Le Dr.
Arnheim est passé le chercher, une réunion chez Diotime, la fameuse affaire du
jubilé qui n’aura jamais lieu. Ulrich fait attendre son hôte, le temps de
s’habiller. Arnheim force littéralement la porte de sa garde-robe, l’affaire
n’a rien à voir avec le jubilé. Le bon Dr. est, selon la rumeur publique, le
soupirant officiel de Diotime et c’est Ulrich qui a marqué le but. Ce doit être
un effet du manque d’éducation de Machin-Chose. Ulrich en est tout confus et
cette confusion est risible à Arnheim, renvoyé illico à son rôle d’homme
d’affaires éclairé, d’esprit progressiste, touche-à-tout cultivé, délicat.
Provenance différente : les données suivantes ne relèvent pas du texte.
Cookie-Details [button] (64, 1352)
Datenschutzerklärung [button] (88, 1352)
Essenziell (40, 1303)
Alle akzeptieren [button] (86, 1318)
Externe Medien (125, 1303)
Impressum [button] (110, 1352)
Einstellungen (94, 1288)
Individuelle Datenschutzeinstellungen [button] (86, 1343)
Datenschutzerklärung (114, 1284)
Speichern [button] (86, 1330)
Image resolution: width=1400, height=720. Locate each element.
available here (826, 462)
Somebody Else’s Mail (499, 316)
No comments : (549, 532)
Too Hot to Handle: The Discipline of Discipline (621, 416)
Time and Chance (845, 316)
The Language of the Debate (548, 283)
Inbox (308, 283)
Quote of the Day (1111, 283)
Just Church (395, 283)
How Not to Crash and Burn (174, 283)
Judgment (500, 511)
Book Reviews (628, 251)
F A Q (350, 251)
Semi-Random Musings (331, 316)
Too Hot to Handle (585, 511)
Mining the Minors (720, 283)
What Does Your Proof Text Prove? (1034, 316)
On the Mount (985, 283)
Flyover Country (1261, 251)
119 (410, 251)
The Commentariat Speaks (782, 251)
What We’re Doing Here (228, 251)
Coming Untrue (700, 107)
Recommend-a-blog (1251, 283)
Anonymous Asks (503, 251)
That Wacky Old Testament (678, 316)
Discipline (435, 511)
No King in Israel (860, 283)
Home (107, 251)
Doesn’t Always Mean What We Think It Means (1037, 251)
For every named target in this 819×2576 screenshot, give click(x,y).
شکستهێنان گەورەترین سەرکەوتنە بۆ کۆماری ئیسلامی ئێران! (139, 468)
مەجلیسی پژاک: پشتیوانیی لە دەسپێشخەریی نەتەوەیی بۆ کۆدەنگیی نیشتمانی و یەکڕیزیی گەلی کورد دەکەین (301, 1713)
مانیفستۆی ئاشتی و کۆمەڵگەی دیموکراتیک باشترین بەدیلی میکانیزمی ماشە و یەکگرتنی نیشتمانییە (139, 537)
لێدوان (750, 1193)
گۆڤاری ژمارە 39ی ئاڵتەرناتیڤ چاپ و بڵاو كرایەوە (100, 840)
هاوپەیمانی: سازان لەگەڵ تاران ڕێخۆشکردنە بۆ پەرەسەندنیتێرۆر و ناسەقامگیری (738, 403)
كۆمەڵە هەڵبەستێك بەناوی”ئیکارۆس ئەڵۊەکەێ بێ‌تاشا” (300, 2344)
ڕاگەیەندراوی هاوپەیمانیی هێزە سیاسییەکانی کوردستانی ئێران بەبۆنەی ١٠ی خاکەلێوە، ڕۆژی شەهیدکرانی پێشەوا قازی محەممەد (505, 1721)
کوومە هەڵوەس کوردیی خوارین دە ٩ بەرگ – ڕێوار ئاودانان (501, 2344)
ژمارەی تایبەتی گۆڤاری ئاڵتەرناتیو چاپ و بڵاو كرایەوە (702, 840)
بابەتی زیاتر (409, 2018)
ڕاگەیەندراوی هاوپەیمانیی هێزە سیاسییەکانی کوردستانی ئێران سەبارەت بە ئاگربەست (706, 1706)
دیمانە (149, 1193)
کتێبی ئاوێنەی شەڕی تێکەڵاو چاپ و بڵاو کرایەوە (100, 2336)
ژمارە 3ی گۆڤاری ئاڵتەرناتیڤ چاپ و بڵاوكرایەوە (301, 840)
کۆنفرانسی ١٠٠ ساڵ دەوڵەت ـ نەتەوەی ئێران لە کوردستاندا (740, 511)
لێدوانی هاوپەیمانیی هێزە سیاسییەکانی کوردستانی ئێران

Ulrich peut lire un trait amer dans la physionomie de son compagnon de voyage ;
ils sont à présent montés dans la voiture d’Arnheim et cahotent au petit trot
sur le pavé viennois. Ulrich a presque envie de s’excuser, ce n’est pas sa faute
mais celle de Machin-Truc venu avec ses gros sabots du début du XXIème, la
décennie des débiles, des sans-manières et des présomptueux où même la brume
d’un froid matin de mai (dérèglement climatique oblige) n’arrive pas à couvrir
la connerie, la vanité, la vacuité de ce tas de cloportes que l’on nomme
« les gens ». Ulrich se prend à regretter que la catastrophe annoncée
n’ait pas éradiqué cette engeance par les racines. Il est juste le mec qui
cherche une sortie de secours. Il voudrait être à Barcelone ou en été, avec le
cri des martinets et la chaleur du soleil sur sa peau. Il y a trop d’intrus dans son histoire, trop de
péquins débarqués là sans même le lui avoir demandé. Il a un flash, un nom, un
de plus, celui d’un cinéaste, Almodóvar et des wagons de sentiments qui
l’accompagnent, la saveur de rendez-vous manqués aussi. Peut-être que, s’il
était enfin diagnostiqué, il pourrait passer ses jours à regarder des films
d’Almodóvar dans une jolie maison de dingues, au milieu d’un parc avec de
grands arbres centenaires. Personne ne trouvera de solutions pour lui, c’est à
lui d’en inventer une et recoller les morceaux de lui-même. Son histoire
préférée reste celle du wanderer anonyme, un peu dans le genre du wanderer des
bistrots mais avec quinze ans de moins et un corps souple, c’est ici qu’il
enchaîne avec la fameuse scène de « démobolisation », la caserne dont
il longe la façade, la veste sur l’épaule, la clope dans l’autre main, et le
coupé, un petit cabriolet du genre spider. Il jette sa veste sur le siège
passager, sa cigarette dans le caniveau, monte, démarre et s’en va. Fin de la
séquence. Il n’a jamais transité dans cet … instant, 5-8 minutes parfaitement
authentiques. Il se souvient encore de paroles fermes qu’il a entendues il y a
si longtemps, « c’est ton tour, ouvre les yeux, c’est à toi … » Il a
gardé les yeux fermés. Il en avait décidé ainsi. Il a fait le mauvais choix,
par peur ou parce qu’il était persuadé que l’histoire ne pouvait pas s’arrêter
de la sorte. Il se souvient aussi du choc de Matrix, des Wachowski qui étaient encore frères, suivi de Vanilla sky, remake de Abre los ojos, d’Amenábar, le même
réalisateur que The others. Une
dernière couche avec Cloud Atlas, des
Wachowski encore, devenues sœurs entre temps … Il est mort et il a oublié qu’il
avait lu L’homme sans qualité. Ce
n’est pas plus compliqué. Le surnaturel permet tout juste d’habiller les
incohérences narratives de son état, la grosse ficelle de la série Lost, parce
que les scénaristes après avoir fumé la moquette et les rideaux se sont trouvés
à cours d’idées. Ulrich ose à peine risquer un regard vers Arnheim qui, certainement,
l’a observé grimacer au milieu de ses didascalies intimes.